Vergelijk het bovenstaande met het scheppingsverslag zoals vastgelegd in Genesis 2, en wel als volgt:


  1. Zo werden de hemelen en de aarde voltooid, en al hun heerscharen.

  2. En op de zevende dag beëindigde God zijn werk dat hij had gemaakt; en hij rustte op de zevende dag van al zijn werk dat hij had gemaakt.

  3. En God zegende de zevende dag en heiligde die: omdat hij daarop had gerust van al zijn werk dat God schiep en maakte.

  4. Dit zijn de generaties van de hemel en de aarde toen ze werden geschapen, op de dag dat de Heer God de aarde en de hemel maakte,

  5. En elke plant van het veld voordat het in de aarde was, en elk kruid van het veld voordat het groeide: want de Here God had het niet laten regenen op de aarde, en er was geen man om de grond te bewerken.

  6. Maar er steeg een nevel op van de aarde, en bevochtigde de hele oppervlakte van de grond.

  7. En de Here God formeerde de mens uit het stof van de aarde, en blies in zijn neusgaten de levensadem; en de mens werd een levende ziel.

  8. En de Here God plantte een tuin oostwaarts in Eden; en daar plaatste hij de man die hij had gevormd.

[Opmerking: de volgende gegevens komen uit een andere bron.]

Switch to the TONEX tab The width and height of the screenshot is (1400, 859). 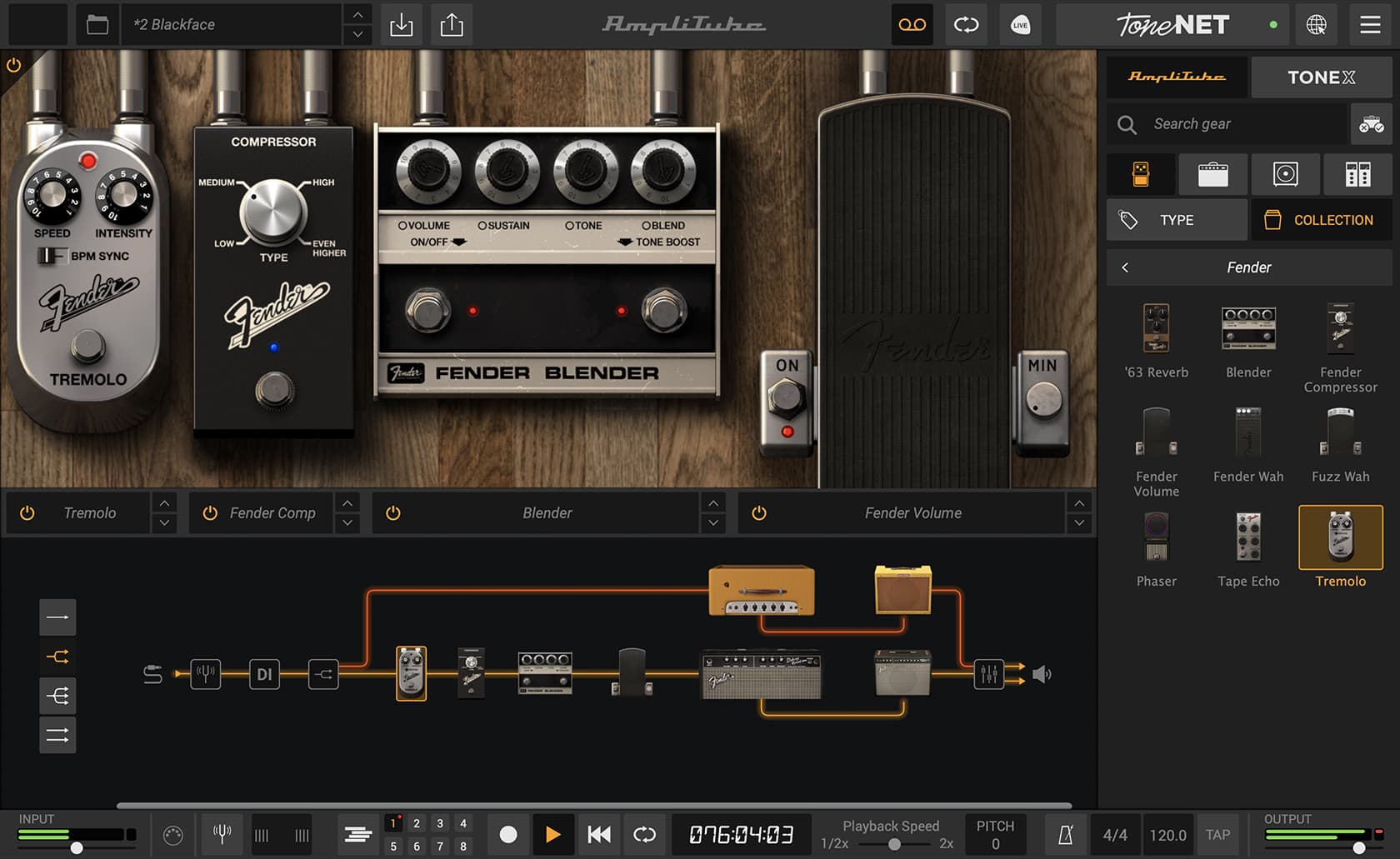1321,77
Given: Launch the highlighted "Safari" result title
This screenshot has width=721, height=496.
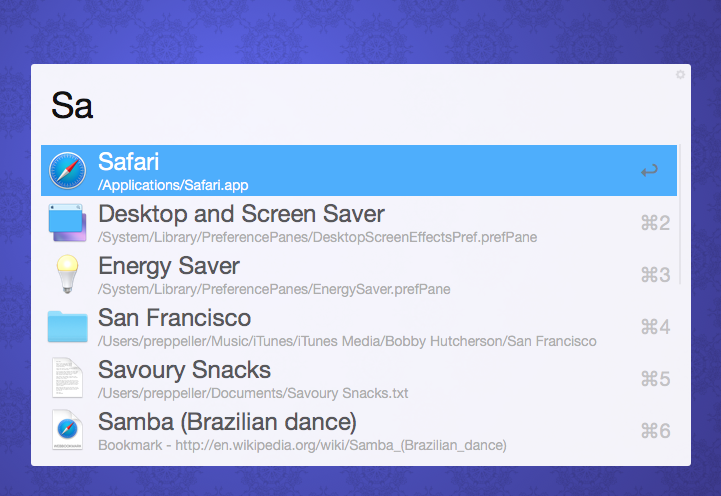Looking at the screenshot, I should tap(129, 162).
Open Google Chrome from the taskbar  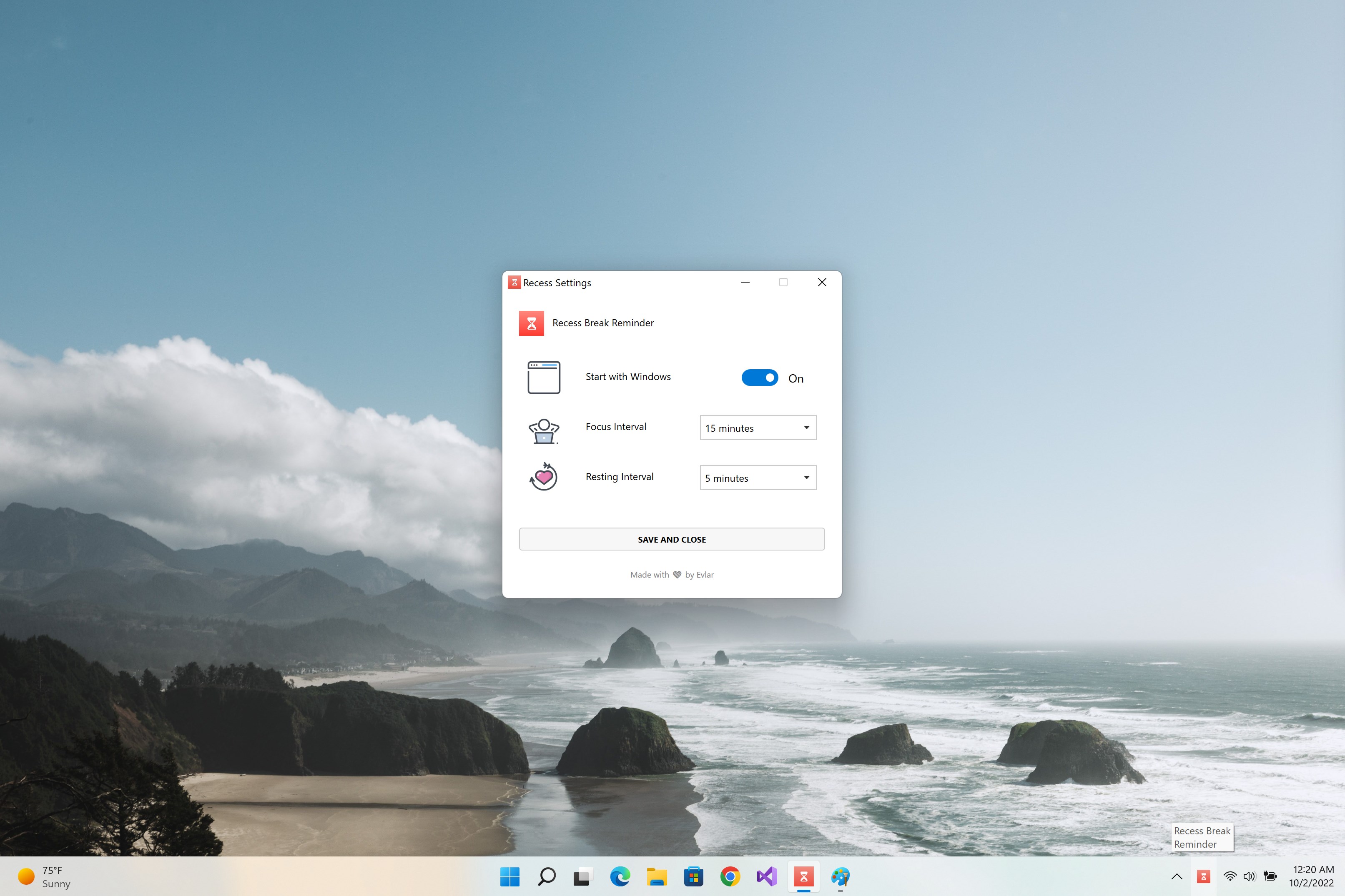[x=730, y=876]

  9. En de Here God deed uit de grond elke boom groeien die aangenaam is om te zien en goed om van te eten; ook de boom des levens in het midden van de tuin, en de boom van kennis van goed en kwaad.

  10. En er ontsprong een rivier uit Eden om de tuin te bevloeien; en vandaar werd het gescheiden en werd het in vier hoofden.

  11. De naam van de eerste is Pison: dat is het dat het hele land van Havila omvat, waar goud is;

  12. En het goud van dat land is goed: er is bdellium en de onyxsteen.

  13. En de naam van de tweede rivier is Gihon: dezelfde is het die het hele land van Ethiopië omgeeft.

  14. En de naam van de derde rivier is Hiddekel: die is het die naar het oosten van Assyrië gaat. En de vierde rivier is de Eufraat.

  15. En de Here God nam de mens en plaatste hem in de tuin van Eden om die te bewerken en te bewaren.

  16. En de Here God gebood de mens, zeggende: Van elke boom van de tuin mag u vrij eten:

  17. Maar van de boom van de kennis van goed en kwaad, daarvan mag je niet eten, want op de dag dat je daarvan eet, zul je zeker sterven.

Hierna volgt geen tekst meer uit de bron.